◆ WHAT YOU HAVE TO DO: Print the material below unchanged, keeping every line in its original order and wording.

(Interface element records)
— begin —

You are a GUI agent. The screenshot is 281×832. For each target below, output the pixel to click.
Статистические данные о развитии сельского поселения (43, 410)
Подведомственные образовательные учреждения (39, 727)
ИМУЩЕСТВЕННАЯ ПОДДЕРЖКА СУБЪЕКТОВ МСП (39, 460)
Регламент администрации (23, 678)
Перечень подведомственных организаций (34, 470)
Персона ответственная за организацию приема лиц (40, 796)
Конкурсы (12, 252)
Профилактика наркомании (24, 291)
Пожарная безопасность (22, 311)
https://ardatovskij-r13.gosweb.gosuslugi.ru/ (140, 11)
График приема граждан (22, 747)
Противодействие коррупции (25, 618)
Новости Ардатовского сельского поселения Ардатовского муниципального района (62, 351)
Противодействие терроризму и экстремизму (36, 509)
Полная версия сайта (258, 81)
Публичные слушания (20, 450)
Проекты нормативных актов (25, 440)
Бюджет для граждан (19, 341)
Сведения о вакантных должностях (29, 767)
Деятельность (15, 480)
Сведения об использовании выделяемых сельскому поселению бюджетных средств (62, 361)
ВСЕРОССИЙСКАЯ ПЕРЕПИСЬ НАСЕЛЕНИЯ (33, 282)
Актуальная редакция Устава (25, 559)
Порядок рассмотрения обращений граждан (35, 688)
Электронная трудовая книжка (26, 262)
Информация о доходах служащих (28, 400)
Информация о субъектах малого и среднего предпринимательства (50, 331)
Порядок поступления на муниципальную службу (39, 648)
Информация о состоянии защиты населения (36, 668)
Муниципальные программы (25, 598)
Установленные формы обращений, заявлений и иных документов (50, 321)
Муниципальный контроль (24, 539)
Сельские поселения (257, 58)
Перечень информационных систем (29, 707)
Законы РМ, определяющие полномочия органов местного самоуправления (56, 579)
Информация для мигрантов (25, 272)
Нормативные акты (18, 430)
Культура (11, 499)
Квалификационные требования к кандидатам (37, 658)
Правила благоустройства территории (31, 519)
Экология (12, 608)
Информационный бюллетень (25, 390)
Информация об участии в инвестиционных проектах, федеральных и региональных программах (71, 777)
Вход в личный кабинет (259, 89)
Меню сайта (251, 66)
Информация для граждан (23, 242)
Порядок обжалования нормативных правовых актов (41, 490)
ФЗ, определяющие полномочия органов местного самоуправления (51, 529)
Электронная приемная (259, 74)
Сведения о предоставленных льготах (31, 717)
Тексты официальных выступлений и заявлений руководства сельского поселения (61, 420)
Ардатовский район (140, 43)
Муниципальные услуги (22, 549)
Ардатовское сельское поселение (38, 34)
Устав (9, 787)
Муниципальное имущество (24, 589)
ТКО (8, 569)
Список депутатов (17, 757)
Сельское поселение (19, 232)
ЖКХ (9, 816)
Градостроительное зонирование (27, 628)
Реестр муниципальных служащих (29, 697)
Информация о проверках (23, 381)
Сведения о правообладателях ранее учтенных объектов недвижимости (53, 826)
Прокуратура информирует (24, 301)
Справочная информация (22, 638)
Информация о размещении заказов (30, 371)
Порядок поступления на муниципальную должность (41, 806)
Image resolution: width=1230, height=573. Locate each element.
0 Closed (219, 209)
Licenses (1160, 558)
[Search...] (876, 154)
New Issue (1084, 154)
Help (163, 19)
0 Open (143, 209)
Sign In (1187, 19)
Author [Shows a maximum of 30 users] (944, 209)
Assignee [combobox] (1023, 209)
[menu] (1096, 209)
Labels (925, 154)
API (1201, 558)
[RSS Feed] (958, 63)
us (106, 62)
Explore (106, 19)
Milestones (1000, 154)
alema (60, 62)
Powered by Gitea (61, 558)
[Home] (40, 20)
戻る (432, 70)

— end —

◆ TASK ANSWER:
You are a GUI agent. The screenshot is 281×832. For each target below, output the pixel to click.
Статистические данные о развитии сельского поселения (43, 410)
Подведомственные образовательные учреждения (39, 727)
ИМУЩЕСТВЕННАЯ ПОДДЕРЖКА СУБЪЕКТОВ МСП (39, 460)
Регламент администрации (23, 678)
Перечень подведомственных организаций (34, 470)
Персона ответственная за организацию приема лиц (40, 796)
Конкурсы (12, 252)
Профилактика наркомании (24, 291)
Пожарная безопасность (22, 311)
https://ardatovskij-r13.gosweb.gosuslugi.ru/ (140, 11)
График приема граждан (22, 747)
Противодействие коррупции (25, 618)
Новости Ардатовского сельского поселения Ардатовского муниципального района (62, 351)
Противодействие терроризму и экстремизму (36, 509)
Полная версия сайта (258, 81)
Публичные слушания (20, 450)
Проекты нормативных актов (25, 440)
Бюджет для граждан (19, 341)
Сведения о вакантных должностях (29, 767)
Деятельность (15, 480)
Сведения об использовании выделяемых сельскому поселению бюджетных средств (62, 361)
ВСЕРОССИЙСКАЯ ПЕРЕПИСЬ НАСЕЛЕНИЯ (33, 282)
Актуальная редакция Устава (25, 559)
Порядок рассмотрения обращений граждан (35, 688)
Электронная трудовая книжка (26, 262)
Информация о доходах служащих (28, 400)
Информация о субъектах малого и среднего предпринимательства (50, 331)
Порядок поступления на муниципальную службу (39, 648)
Информация о состоянии защиты населения (36, 668)
Муниципальные программы (25, 598)
Установленные формы обращений, заявлений и иных документов (50, 321)
Муниципальный контроль (24, 539)
Сельские поселения (257, 58)
Перечень информационных систем (29, 707)
Законы РМ, определяющие полномочия органов местного самоуправления (56, 579)
Информация для мигрантов (25, 272)
Нормативные акты (18, 430)
Культура (11, 499)
Квалификационные требования к кандидатам (37, 658)
Правила благоустройства территории (31, 519)
Экология (12, 608)
Информационный бюллетень (25, 390)
Информация об участии в инвестиционных проектах, федеральных и региональных программах (71, 777)
Вход в личный кабинет (259, 89)
Меню сайта (251, 66)
Информация для граждан (23, 242)
Порядок обжалования нормативных правовых актов (41, 490)
ФЗ, определяющие полномочия органов местного самоуправления (51, 529)
Электронная приемная (259, 74)
Сведения о предоставленных льготах (31, 717)
Тексты официальных выступлений и заявлений руководства сельского поселения (61, 420)
Ардатовский район (140, 43)
Муниципальные услуги (22, 549)
Ардатовское сельское поселение (38, 34)
Устав (9, 787)
Муниципальное имущество (24, 589)
ТКО (8, 569)
Список депутатов (17, 757)
Сельское поселение (19, 232)
ЖКХ (9, 816)
Градостроительное зонирование (27, 628)
Реестр муниципальных служащих (29, 697)
Информация о проверках (23, 381)
Сведения о правообладателях ранее учтенных объектов недвижимости (53, 826)
Прокуратура информирует (24, 301)
Справочная информация (22, 638)
Информация о размещении заказов (30, 371)
Порядок поступления на муниципальную должность (41, 806)
Image resolution: width=1230, height=573. Locate each element.
0 Closed (219, 209)
Licenses (1160, 558)
[Search...] (876, 154)
New Issue (1084, 154)
Help (163, 19)
0 Open (143, 209)
Sign In (1187, 19)
Author [Shows a maximum of 30 users] (944, 209)
Assignee [combobox] (1023, 209)
[menu] (1096, 209)
Labels (925, 154)
API (1201, 558)
[RSS Feed] (958, 63)
us (106, 62)
Explore (106, 19)
Milestones (1000, 154)
alema (60, 62)
Powered by Gitea (61, 558)
[Home] (40, 20)
戻る (432, 70)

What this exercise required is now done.